[DATA FOR THIS EXERCISE]:

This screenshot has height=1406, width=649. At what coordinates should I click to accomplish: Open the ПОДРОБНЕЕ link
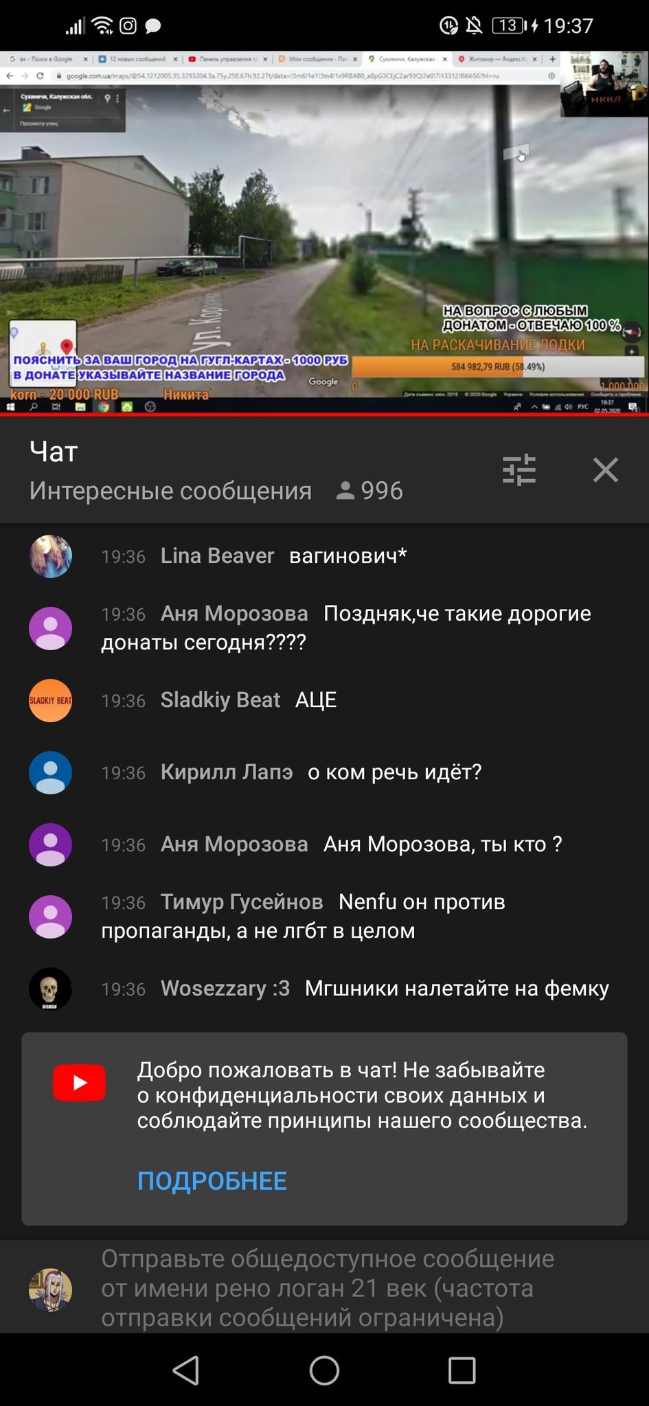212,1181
--
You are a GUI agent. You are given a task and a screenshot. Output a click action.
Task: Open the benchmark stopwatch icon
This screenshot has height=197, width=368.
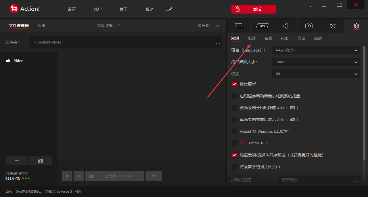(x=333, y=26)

[WHAT IS REQUIRED]:
Extract the lines starting at the one that contains "You are a GUI" and ending at the one that contains "(x=333, y=26)", and repeat them word for word. Omit the pictures from your answer.

[WRITTEN SOLUTION]:
You are a GUI agent. You are given a task and a screenshot. Output a click action.
Task: Open the benchmark stopwatch icon
This screenshot has height=197, width=368.
(x=333, y=26)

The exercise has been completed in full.